The recently completed BABY HUG trial investigated the safety and efficacy of
hydroxyurea in infants with
sickle cell anemia (SCA). To investigate the effects of known genetic modifiers, genomic
DNA on 190 randomized subjects were analyzed for
alpha thalassemia,
beta-globin haplotype, polymorphisms affecting endogenous
fetal hemoglobin (HbF) levels (XmnI, BCL11A, and HBS1L-MYB), UGT1A1 promoter polymorphisms, and the common
G6PD A(-) mutation. At study entry, infants with
alpha thalassemia trait had significantly lower mean corpuscular volume, total
bilirubin, and absolute reticulocyte count.

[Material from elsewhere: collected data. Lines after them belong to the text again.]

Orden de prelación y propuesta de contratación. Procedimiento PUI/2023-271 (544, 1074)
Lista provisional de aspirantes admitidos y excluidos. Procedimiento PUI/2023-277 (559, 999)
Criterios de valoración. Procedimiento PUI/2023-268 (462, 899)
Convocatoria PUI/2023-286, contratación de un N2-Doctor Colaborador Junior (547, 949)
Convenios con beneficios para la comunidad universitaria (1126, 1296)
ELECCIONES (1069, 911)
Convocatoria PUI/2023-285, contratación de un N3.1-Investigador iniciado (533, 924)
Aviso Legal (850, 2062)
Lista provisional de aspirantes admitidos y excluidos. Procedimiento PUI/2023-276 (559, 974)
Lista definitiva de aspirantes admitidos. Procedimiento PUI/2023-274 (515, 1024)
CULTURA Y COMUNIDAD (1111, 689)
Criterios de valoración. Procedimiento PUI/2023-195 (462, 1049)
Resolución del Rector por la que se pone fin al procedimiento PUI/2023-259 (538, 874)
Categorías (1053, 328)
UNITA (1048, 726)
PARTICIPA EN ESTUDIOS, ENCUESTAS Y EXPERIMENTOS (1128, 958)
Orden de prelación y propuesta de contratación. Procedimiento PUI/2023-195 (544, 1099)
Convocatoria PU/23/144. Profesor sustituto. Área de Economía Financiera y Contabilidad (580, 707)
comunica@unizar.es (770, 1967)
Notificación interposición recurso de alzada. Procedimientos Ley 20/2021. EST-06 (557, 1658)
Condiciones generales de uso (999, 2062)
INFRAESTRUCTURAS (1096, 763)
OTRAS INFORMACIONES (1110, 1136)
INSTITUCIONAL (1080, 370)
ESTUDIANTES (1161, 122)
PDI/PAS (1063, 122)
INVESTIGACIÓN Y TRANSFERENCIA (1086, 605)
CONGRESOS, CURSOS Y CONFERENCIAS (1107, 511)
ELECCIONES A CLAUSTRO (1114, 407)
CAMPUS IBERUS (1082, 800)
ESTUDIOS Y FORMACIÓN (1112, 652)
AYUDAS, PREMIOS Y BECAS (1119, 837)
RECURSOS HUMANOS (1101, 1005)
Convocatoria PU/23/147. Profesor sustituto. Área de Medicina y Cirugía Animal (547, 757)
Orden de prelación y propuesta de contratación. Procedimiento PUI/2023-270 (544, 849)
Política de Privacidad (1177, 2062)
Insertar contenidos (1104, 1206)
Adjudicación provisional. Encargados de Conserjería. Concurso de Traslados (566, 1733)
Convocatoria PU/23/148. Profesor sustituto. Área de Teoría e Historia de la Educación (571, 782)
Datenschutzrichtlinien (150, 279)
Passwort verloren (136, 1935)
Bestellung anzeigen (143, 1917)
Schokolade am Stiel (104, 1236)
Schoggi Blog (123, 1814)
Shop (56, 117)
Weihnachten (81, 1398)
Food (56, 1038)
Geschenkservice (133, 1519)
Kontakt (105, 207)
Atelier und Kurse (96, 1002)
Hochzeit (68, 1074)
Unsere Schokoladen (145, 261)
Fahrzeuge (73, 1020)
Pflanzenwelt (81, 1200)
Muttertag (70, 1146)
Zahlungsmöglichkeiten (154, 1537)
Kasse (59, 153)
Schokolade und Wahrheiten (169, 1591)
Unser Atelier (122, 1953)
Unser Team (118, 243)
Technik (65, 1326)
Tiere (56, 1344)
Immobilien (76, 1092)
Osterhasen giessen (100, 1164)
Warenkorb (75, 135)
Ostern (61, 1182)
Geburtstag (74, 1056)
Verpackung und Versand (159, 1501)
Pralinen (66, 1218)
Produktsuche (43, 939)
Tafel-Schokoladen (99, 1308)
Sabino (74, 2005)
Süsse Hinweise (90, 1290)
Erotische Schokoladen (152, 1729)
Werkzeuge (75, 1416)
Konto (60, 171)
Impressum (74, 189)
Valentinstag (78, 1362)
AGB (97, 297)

Beta-globin haplotypes associated with milder disease had significantly higher
hemoglobin and %HbF. BCL11A and XmnI polymorphisms had significant effects on baseline HbF, while UGT1A1 promoter polymorphisms significantly influenced baseline serum
bilirubin. At study exit, subjects randomized to placebo still exhibited laboratory effects of
alpha thalassemia and other modifiers, while those assigned
hydroxyurea had treatment effects that exceeded most genetic influences. The
pain phenotype was influenced by HbF modifiers in both treatment groups. These data document that genetic polymorphisms do modify laboratory and clinical phenotypes even in very young patients with SCA. The
hydroxyurea effects are more potent, however, indicating that treatment criteria should not be limited to certain genetic subsets, and supporting the use of
hydroxyurea for all young patients with SCA.